Ficam a faltar variadíssimos domínios de reflexão, nomeadamente a segurança, os espaços verdes e a transição energética, o incentivo a jovens empresários, a condição precária dos sem-abrigo, a educação, a aposta nas tecnologias e no digital, a competitividade fiscal, a importância da economia dinâmica, a capacidade de retenção de investimento público e privado, a valorização artística, cultural e desportiva, e ainda a causa animal.

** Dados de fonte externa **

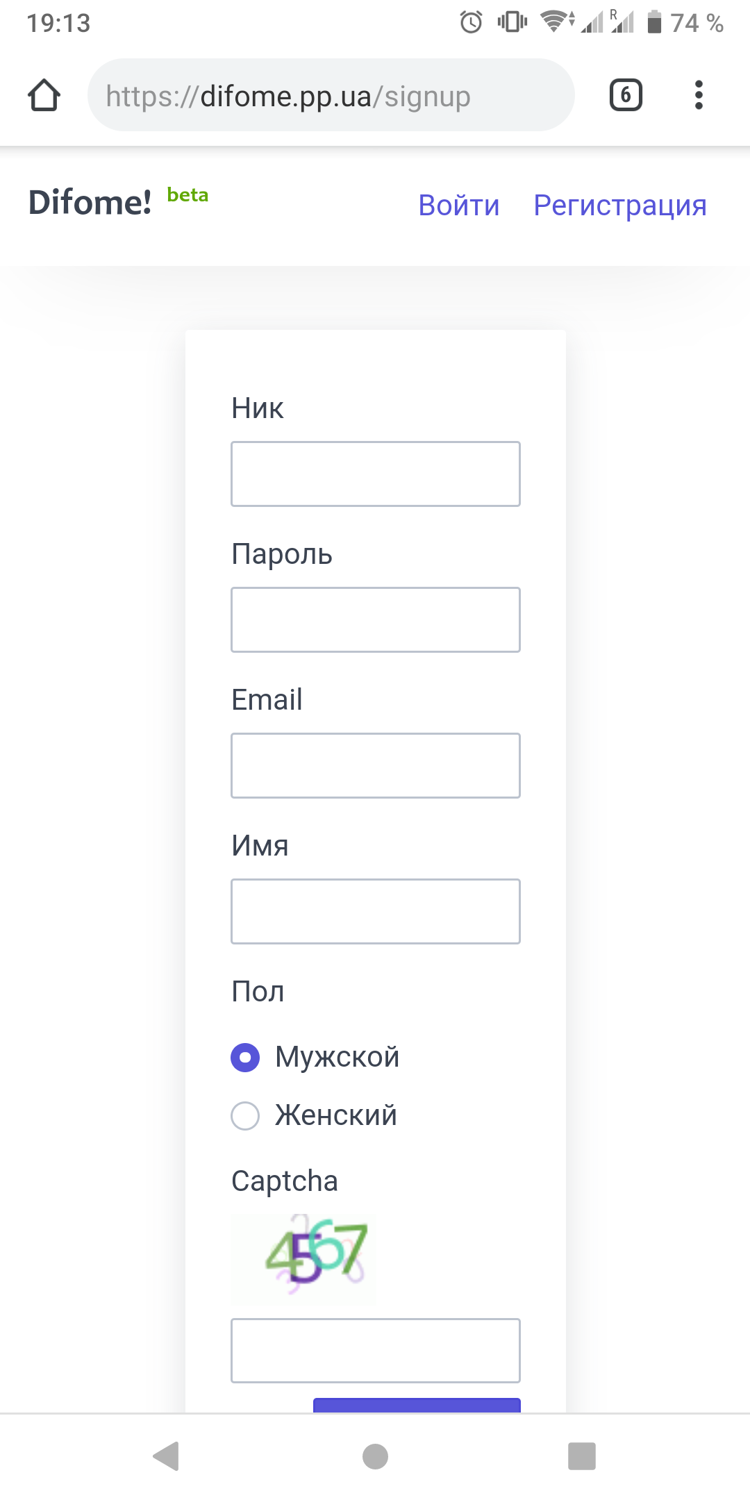Screen dimensions: 750x1500
Task: Tap the Android back navigation button
Action: click(167, 1456)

Num tempo em que as cidades oscilam entre a pressa das decisões imediatas e o silêncio das ausências prolongadas, torna-se essencial cultivar uma clareza cívica e um sentido de ambição comum. O futuro do Funchal exige mais do que gestão – requer visão, sensibilidade e um pacto de exigência com a dignidade humana. Porque só uma cidade que cuida, inclui e ousa transformar será digna da memória que a antecede e da esperança que a projeta. A vitalidade de um território não se mede apenas pelos índices económicos ou pelo prestígio turístico, mas pela forma como ampara os seus – os que sonham, os que resistem, os que constroem. E é nesse horizonte partilhado, baseado na justiça social, que se funda a verdadeira ideia de cidade: um lugar onde viver não seja apenas habitar, mas pertencer.